吴乔阳挑了一家评分最高的理发店,但小镇Tony老师的水平明显不太过关。江伊说的是剪短一点,但人家一剪刀下去就已经收不了手,过于大胆的想法与实在有限的水平,让“剪短”两字几乎成了灾难的代言。
江伊实在看不下去,只能中途叫停,盯着镜子里半长不短的头发,她哭笑不得。吴乔阳立在一边看着地上头发丝,内心也是相当复杂,实在是又好笑又后悔。
“早知道我就劝住你,让你不要剪头发。”吴乔阳在车里笑。
江伊对着镜子撩了撩尴尬的头发,只能短叹口气道:“我想起来朋友以前说的一句话。”
“什么?”吴乔阳问。
“一个适合自己的理发师,比一份至死不渝的爱情还要难找。”江伊无奈地看向吴乔阳,“你觉得怎么样?”
“我?”吴乔阳被问得心中大乱,他在一瞬间里想到了许许多多小剧场,只觉得此时风也好、阳光也好,难不成下一秒就是要直接切入正题吗?吴乔阳紧张地猛踩一脚刹车,看向副驾驶的江伊,耳朵通红地盯着她,磕巴了两下,“我……我也这么觉得……爱……爱情嘛!属于山不过来我就过去,不像理发师那般可遇不可求。”

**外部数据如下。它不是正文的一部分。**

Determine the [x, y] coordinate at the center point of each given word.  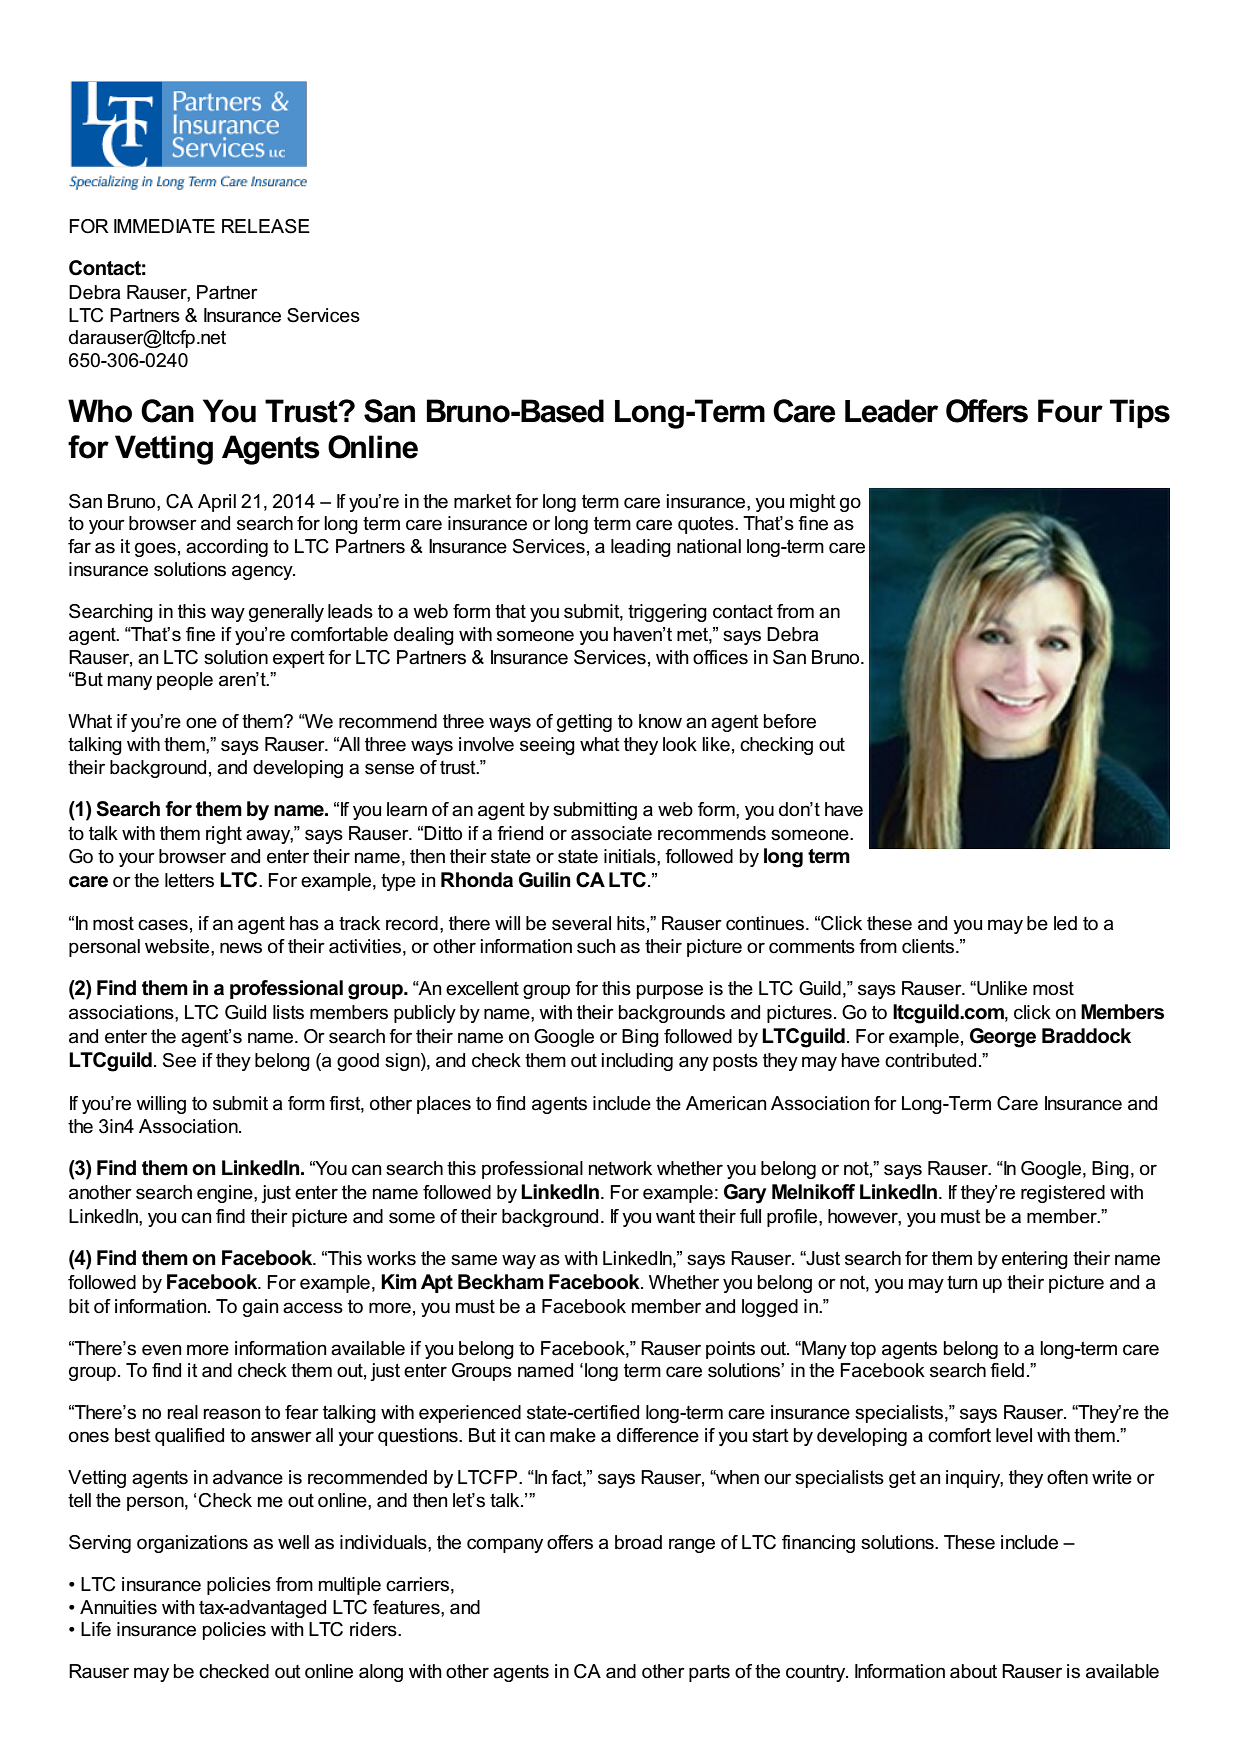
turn [962, 1282]
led [1065, 923]
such [596, 946]
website [178, 946]
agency [263, 572]
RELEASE [266, 226]
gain [261, 1308]
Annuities [118, 1607]
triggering [667, 613]
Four [1070, 411]
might [813, 503]
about [973, 1671]
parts [709, 1673]
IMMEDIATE [164, 226]
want [675, 1216]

江伊被吴乔阳的样子逗得笑了出来,她指着自己的头发说:“我说头发呢!你觉得这个发型真的特别糟糕吗?我看半天,觉得好像有点顺眼了。”
“啊?”吴乔阳意识到自己把话理解叉了,脸红得更加厉害。他揉了把自己的头发,也笑出来,“好看!好看着呢!再说了,新剪的头发肯定不习惯,过两天长长就好了。”
“也是。”江伊点点头,脸上的笑意收敛了些,“十九年前在孔雀湖发现的那个人,她家就在景洪市白毫镇牛栏村。”
“她跟你妈妈……”
吴乔阳正在犹豫措辞,就听江伊接着道:“死者叫冉玉眺,是我妈妈在西双版纳植物研究院的助理。”
江伊妈妈的助理?也就是说,十九年前两个人前后脚出事,一个失踪,一个死亡。吴乔阳想到此处,心里一凉,脸上的笑立刻被凝重取代:“你怀疑她出事儿跟你妈妈有关系?”
“嗯,”江伊点了下头,“所以要去看看。”
他俩说着话,车子开到了旅店门前,田甜和赵维桢早早等在门口,一见到车子就立刻迎上来。车门打开,田甜看到江伊后一愣,茫然地眨巴眨巴眼睛,脑子像忽然死机,缓冲了足足半分钟,忽然拔高嗓门对着吴乔阳大声说:“你对我姐做了什么?”
田甜一嗓子把吴乔阳给吼住,他心里本能慌了片刻,随后理直气壮地怼回去:“我能做什么?那发型又不是我剪的!”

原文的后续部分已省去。